笑い転げるマリーを見て、アリシアは頬を膨らませる。こっちは相当恥ずかしかったのだ。笑うなんてひどすぎる。
「そ、そう来たか……」
しばらくしてようやく笑いの発作が収まり、涙目でマリーは言った。
「まあ、オスカー様も男なんだから魔が差すことくらいあるでしょ。相変わらずアリシアはその手の話に耐性がないなぁ」
「だ、だって」
そう言って落ち着きなく手を弄るアリシアをからかうように、マリーは続ける。
「案外それだけじゃないかもよ? もっと大胆なことされてたりして」
「なっ……」
「男なんてそんなもんよ。私の旦那だっていつも」
「もうやめて!」
手をふるふると震わせて言うアリシアに、マリーは笑って手を合わせる。
「ごめんごめん、アリシアが可愛くてつい。オスカー様は真面目だから、アリシアの同意なくそんなことしないよ。とりあえず、明日楽しんでおいで!」
「……今、話をそらそうとしたでしょ」
「あ、ばれた」
その悪びれない態度に、アリシアとマリーは笑う。
「そらしたけど、本心だよ。

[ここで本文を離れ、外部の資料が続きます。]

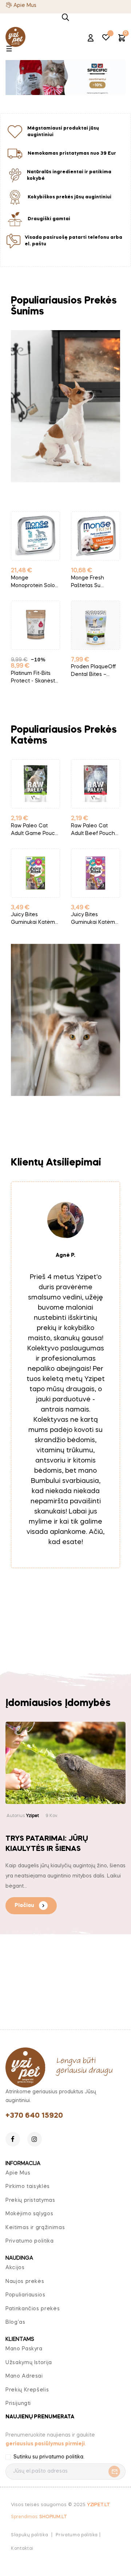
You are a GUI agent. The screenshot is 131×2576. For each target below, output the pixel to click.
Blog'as (15, 2322)
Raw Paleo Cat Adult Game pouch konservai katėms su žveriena (34, 830)
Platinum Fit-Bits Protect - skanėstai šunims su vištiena (35, 678)
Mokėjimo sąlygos (29, 2213)
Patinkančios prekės (32, 2308)
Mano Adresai (24, 2376)
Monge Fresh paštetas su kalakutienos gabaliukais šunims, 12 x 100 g (95, 582)
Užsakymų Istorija (28, 2362)
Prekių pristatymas (30, 2200)
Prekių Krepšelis (27, 2390)
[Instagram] (34, 2139)
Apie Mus (24, 5)
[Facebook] (12, 2139)
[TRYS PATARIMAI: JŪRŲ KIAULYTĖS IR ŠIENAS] (65, 1762)
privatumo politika (61, 2457)
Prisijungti (18, 2403)
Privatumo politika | (78, 2535)
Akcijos (15, 2267)
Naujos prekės (24, 2281)
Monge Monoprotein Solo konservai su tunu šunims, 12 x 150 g (34, 582)
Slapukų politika (29, 2535)
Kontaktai (22, 2549)
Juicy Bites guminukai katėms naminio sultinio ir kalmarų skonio (34, 919)
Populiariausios (25, 2295)
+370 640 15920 (34, 2116)
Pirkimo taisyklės (27, 2186)
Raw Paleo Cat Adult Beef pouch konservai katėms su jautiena (93, 830)
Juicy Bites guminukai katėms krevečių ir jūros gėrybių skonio (94, 919)
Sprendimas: (39, 2517)
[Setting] (91, 39)
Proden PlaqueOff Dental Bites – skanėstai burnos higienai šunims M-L (94, 671)
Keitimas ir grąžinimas (35, 2227)
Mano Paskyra (24, 2348)
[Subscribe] (112, 2472)
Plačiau (24, 1905)
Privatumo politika (29, 2241)
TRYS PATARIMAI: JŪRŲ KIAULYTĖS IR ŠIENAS (46, 1844)
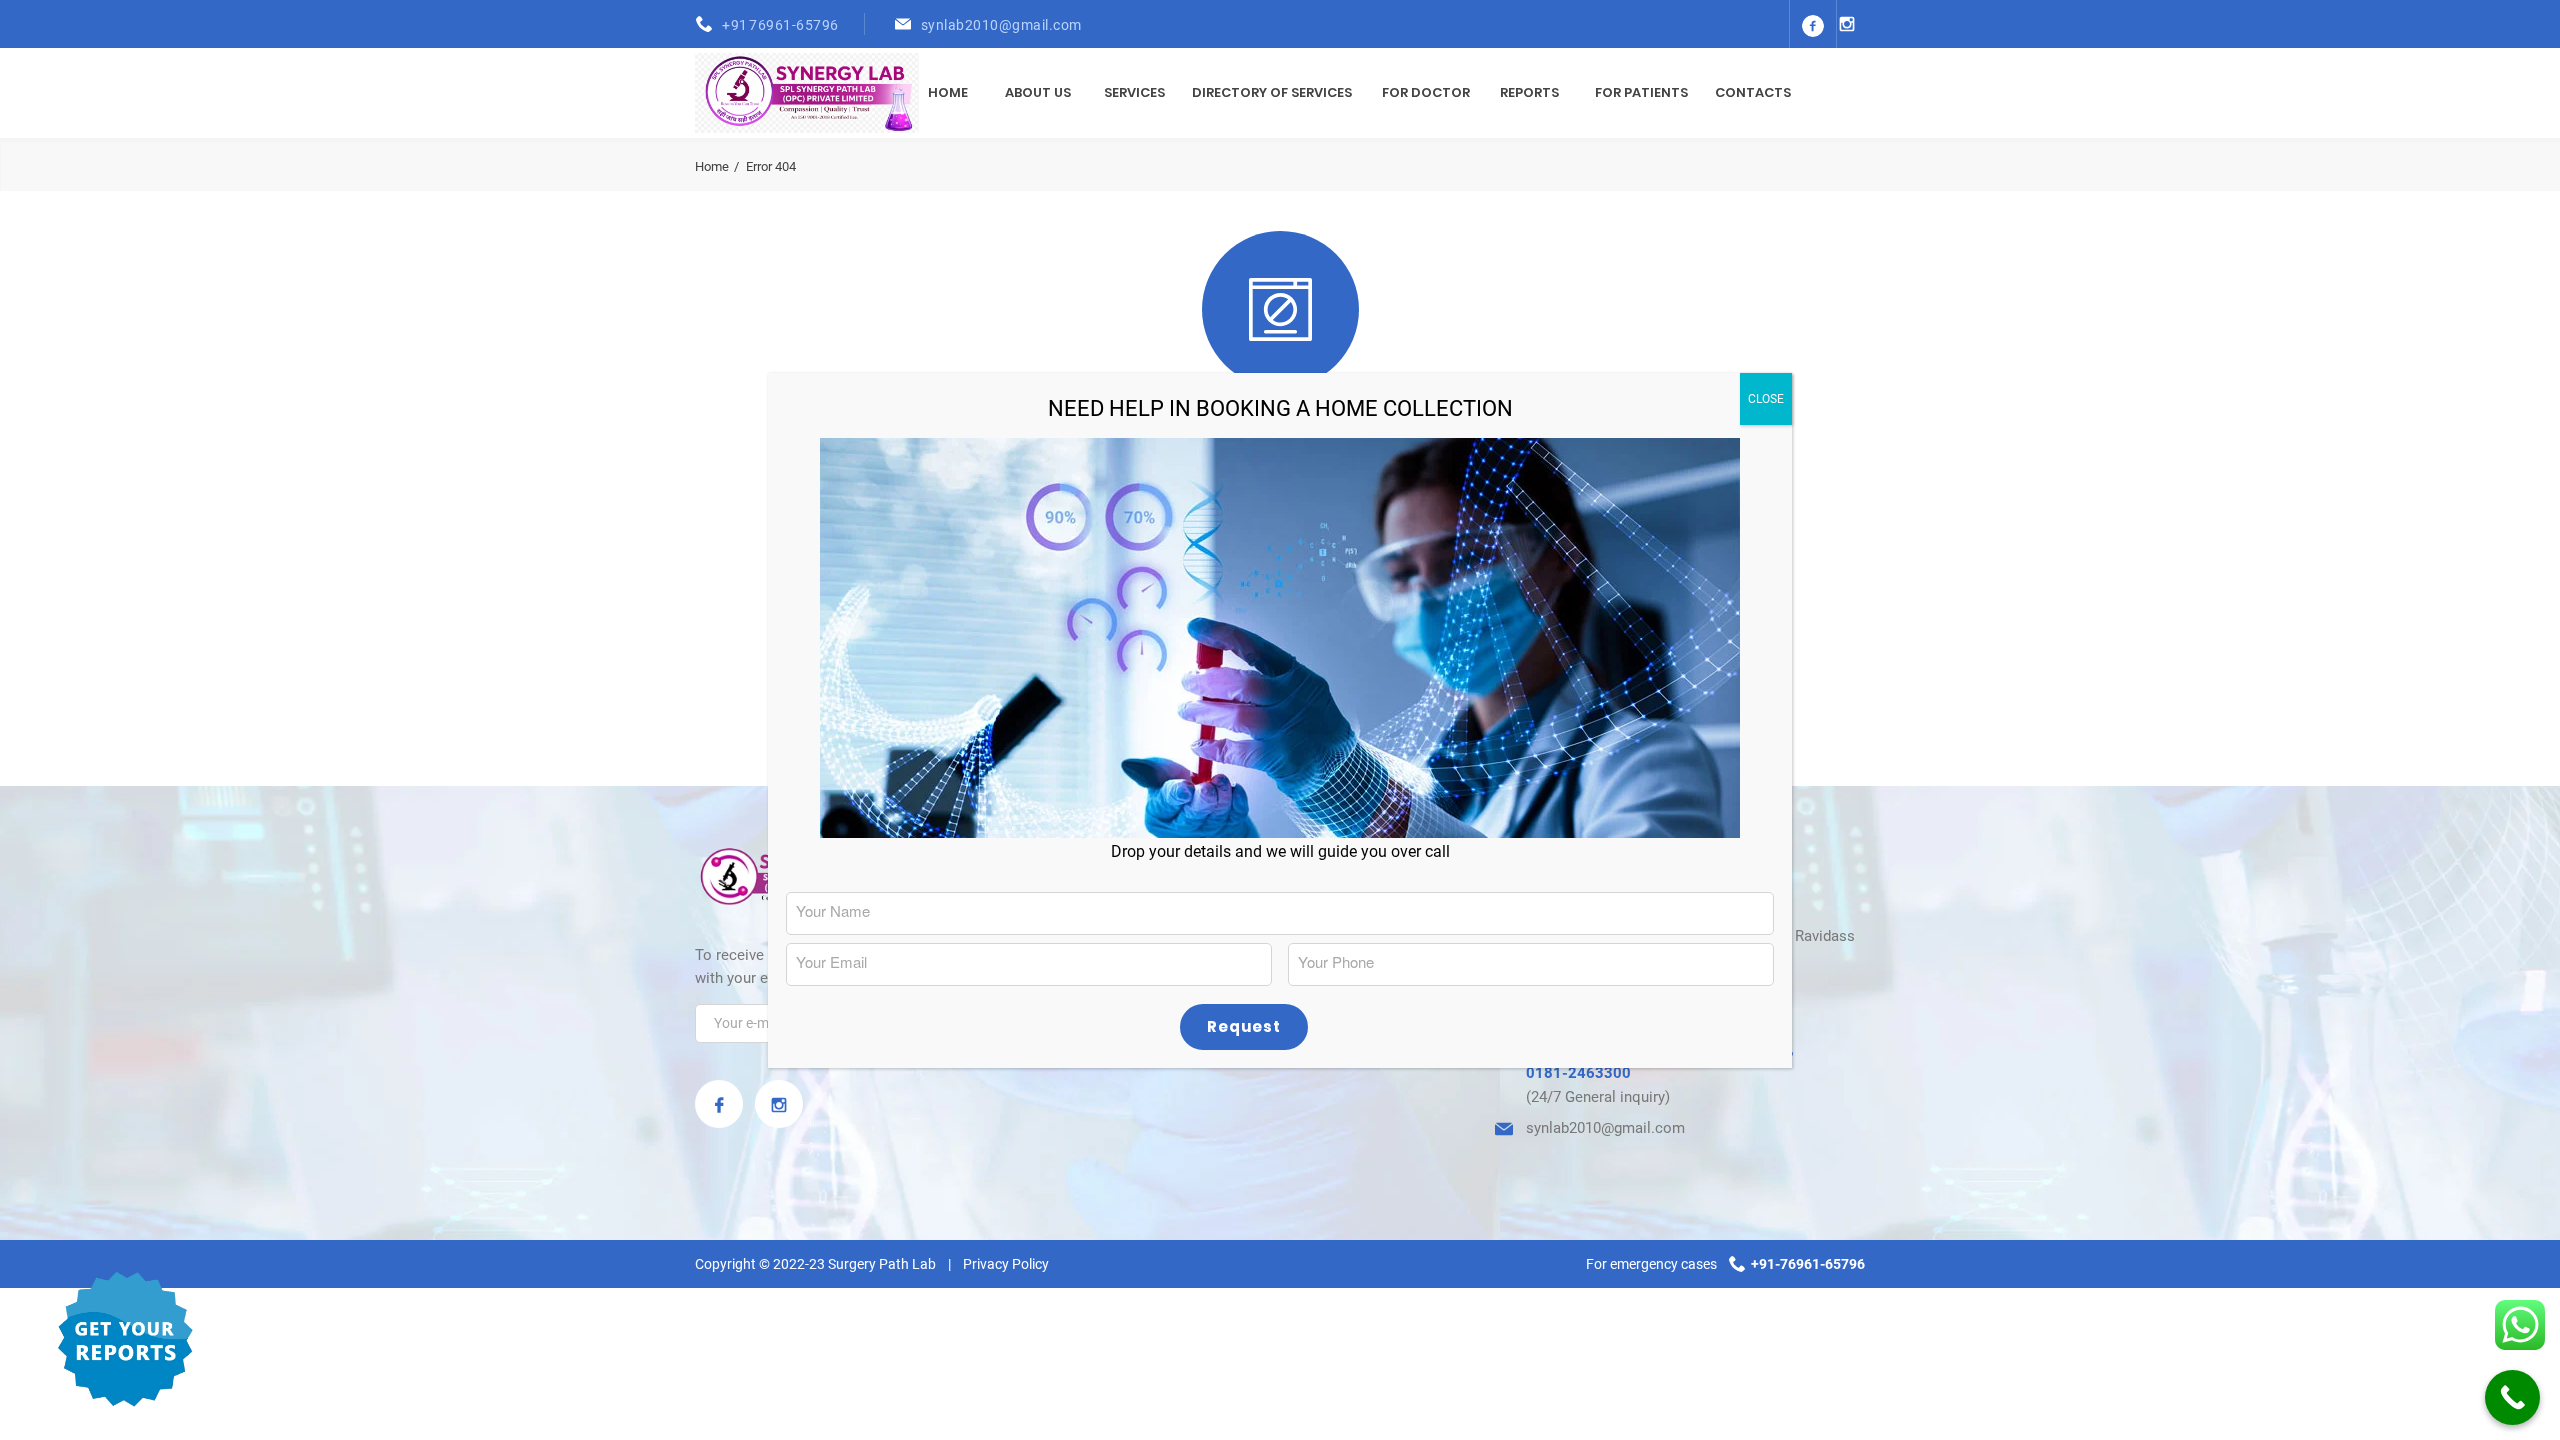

せっかくの旅行なんだから、楽しまなきゃもったいないって」
「そう、だね」
明日のことを思うと、心がふわりと浮き立つ。
知らず知らずのうちに微笑みが浮かんだ。
「あー今日も私のアリシアが可愛い!」
「マリーのものになった覚えはないわ!」
顔を見合わせて、同時に吹き出す。
魔道具をかちゃかちゃと弄り続けるマリーの隣で、いつまでもアリシアは話し続けた。手は忙しく動いているものの、マリーも楽しそうに言葉を紡ぐ。
心が穏やかになる、幸せな時間だった。
◇
アリシアはふっと目を覚ました。
今日がオスカーとの約束の日だ。小さく微笑みがこぼれる。
身体を起こすと、見慣れた部屋が目に飛び込んでくる。
違和感を覚えた。
恐る恐る目を下に向けると、目に入ったのは白く細い、
自分の足。
「ま、さか……」
姿見に目を向け、そこに映っていたのは、紛れもなく、アリシアの姿だった。